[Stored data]
* * * * * * * * *
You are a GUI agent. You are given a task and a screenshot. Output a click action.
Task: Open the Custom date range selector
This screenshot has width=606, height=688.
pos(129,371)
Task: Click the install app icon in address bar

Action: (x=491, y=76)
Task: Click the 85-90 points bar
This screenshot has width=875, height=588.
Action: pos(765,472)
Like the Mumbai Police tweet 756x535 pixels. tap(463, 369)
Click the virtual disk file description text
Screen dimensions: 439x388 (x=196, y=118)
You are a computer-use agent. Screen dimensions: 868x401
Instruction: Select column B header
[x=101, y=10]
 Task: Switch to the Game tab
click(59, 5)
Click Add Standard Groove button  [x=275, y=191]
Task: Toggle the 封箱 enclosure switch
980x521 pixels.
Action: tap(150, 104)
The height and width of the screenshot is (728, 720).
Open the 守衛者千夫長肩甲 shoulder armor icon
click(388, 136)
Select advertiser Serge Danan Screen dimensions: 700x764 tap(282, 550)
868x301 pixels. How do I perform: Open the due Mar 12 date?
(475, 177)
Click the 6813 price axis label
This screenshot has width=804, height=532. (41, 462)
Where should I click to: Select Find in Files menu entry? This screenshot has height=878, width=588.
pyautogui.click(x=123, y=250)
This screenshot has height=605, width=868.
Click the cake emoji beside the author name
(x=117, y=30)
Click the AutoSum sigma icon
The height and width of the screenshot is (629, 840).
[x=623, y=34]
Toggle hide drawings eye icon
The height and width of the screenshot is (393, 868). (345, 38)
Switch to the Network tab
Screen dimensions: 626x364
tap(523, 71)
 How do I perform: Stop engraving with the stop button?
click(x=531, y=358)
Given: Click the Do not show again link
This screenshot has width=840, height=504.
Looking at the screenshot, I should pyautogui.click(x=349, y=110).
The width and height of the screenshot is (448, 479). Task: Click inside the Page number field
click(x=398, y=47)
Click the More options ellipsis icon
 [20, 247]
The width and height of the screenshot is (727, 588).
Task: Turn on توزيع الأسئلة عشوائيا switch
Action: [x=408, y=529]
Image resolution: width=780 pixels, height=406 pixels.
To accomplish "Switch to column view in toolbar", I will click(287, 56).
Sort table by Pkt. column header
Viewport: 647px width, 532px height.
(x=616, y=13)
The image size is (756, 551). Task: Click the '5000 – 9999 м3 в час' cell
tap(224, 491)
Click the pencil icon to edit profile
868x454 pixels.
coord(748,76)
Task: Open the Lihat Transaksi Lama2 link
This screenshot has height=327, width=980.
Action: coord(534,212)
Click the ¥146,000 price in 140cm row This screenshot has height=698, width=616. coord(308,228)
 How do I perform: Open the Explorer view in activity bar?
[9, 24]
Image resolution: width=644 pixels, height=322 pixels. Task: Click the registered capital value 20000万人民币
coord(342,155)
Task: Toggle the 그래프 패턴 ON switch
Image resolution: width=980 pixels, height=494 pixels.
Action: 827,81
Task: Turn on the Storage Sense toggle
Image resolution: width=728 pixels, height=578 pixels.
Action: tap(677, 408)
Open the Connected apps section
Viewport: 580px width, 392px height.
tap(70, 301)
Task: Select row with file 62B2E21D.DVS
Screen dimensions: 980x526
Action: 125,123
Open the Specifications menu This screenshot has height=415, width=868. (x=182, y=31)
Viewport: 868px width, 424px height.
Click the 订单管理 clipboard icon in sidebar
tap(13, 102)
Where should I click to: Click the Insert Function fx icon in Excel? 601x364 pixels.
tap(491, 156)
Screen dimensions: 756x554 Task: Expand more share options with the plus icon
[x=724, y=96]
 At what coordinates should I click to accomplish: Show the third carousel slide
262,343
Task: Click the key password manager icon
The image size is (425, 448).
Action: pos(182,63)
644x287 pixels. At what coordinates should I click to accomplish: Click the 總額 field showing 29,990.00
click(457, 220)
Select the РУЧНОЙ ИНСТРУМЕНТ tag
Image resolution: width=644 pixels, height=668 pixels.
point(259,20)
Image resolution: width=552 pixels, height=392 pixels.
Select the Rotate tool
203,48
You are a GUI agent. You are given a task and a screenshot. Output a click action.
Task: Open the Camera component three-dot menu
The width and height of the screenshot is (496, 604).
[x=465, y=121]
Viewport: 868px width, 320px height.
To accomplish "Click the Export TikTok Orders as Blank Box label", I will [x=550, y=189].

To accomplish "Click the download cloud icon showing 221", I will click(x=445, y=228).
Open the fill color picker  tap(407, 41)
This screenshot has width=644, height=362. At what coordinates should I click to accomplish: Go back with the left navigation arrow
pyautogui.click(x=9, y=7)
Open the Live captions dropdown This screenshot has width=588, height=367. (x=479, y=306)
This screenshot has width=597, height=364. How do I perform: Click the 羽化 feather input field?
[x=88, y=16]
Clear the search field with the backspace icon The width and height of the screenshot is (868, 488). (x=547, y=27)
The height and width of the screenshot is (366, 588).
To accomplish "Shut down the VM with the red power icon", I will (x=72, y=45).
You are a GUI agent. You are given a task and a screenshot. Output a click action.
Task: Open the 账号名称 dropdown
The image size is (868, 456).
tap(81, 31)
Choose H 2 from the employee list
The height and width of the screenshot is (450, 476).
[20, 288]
* * * * * * * * *
Copy each line of the records above that carries the word "link".

Given: Click the Do not show again link
Task: Open the Lihat Transaksi Lama2 link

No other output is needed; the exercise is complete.